(Supplied data Opens)

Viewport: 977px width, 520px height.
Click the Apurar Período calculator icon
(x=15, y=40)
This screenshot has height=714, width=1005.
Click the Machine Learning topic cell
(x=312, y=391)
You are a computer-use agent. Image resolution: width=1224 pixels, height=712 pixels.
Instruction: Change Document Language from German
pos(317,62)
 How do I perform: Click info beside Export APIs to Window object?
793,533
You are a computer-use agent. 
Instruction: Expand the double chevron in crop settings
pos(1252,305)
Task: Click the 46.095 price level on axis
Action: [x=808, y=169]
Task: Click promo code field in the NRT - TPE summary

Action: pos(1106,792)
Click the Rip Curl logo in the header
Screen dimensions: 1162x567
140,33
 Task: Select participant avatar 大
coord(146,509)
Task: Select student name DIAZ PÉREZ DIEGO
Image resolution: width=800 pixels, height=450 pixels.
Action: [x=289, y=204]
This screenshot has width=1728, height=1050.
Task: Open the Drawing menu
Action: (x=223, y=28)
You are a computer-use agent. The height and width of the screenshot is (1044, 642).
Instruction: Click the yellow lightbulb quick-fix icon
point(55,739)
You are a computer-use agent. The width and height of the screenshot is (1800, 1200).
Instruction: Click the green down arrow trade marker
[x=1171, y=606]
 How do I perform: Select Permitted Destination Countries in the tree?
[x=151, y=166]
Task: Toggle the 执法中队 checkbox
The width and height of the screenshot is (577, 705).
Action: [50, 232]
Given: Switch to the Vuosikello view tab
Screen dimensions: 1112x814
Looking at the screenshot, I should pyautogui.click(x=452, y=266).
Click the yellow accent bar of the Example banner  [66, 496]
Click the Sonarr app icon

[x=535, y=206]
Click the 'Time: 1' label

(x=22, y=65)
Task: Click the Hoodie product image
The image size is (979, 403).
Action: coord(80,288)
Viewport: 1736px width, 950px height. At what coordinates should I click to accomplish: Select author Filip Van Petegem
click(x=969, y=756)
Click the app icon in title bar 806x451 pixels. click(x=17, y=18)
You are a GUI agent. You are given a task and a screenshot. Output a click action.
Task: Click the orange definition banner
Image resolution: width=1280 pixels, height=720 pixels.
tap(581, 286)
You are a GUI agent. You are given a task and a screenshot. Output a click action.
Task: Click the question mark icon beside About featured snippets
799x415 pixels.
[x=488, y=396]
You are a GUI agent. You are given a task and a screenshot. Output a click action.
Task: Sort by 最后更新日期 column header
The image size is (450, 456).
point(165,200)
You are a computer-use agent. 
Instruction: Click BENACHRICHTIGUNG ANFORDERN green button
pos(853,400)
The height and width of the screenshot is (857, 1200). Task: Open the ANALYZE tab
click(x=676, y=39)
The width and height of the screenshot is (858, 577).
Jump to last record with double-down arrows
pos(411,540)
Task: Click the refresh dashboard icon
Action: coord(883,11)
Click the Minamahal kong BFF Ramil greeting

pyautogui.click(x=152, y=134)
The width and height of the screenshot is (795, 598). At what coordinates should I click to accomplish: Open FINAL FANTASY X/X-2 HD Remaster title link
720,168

(Supplied data Closes)

Exercise prompt:
This exercise asks for an exact repeat of the lines from the one holding "Task: Toggle the 执法中队 checkbox" through the end of the data above.

Answer to this exercise:
Task: Toggle the 执法中队 checkbox
The width and height of the screenshot is (577, 705).
Action: [50, 232]
Given: Switch to the Vuosikello view tab
Screen dimensions: 1112x814
Looking at the screenshot, I should pyautogui.click(x=452, y=266).
Click the yellow accent bar of the Example banner  [66, 496]
Click the Sonarr app icon

[x=535, y=206]
Click the 'Time: 1' label

(x=22, y=65)
Task: Click the Hoodie product image
The image size is (979, 403).
Action: coord(80,288)
Viewport: 1736px width, 950px height. At what coordinates should I click to accomplish: Select author Filip Van Petegem
click(x=969, y=756)
Click the app icon in title bar 806x451 pixels. click(x=17, y=18)
You are a GUI agent. You are given a task and a screenshot. Output a click action.
Task: Click the orange definition banner
Image resolution: width=1280 pixels, height=720 pixels.
tap(581, 286)
You are a GUI agent. You are given a task and a screenshot. Output a click action.
Task: Click the question mark icon beside About featured snippets
799x415 pixels.
[x=488, y=396]
You are a GUI agent. You are given a task and a screenshot. Output a click action.
Task: Sort by 最后更新日期 column header
The image size is (450, 456).
point(165,200)
You are a computer-use agent. 
Instruction: Click BENACHRICHTIGUNG ANFORDERN green button
pos(853,400)
The height and width of the screenshot is (857, 1200). Task: Open the ANALYZE tab
click(x=676, y=39)
The width and height of the screenshot is (858, 577).
Jump to last record with double-down arrows
pos(411,540)
Task: Click the refresh dashboard icon
Action: coord(883,11)
Click the Minamahal kong BFF Ramil greeting

pyautogui.click(x=152, y=134)
The width and height of the screenshot is (795, 598). At what coordinates should I click to accomplish: Open FINAL FANTASY X/X-2 HD Remaster title link
720,168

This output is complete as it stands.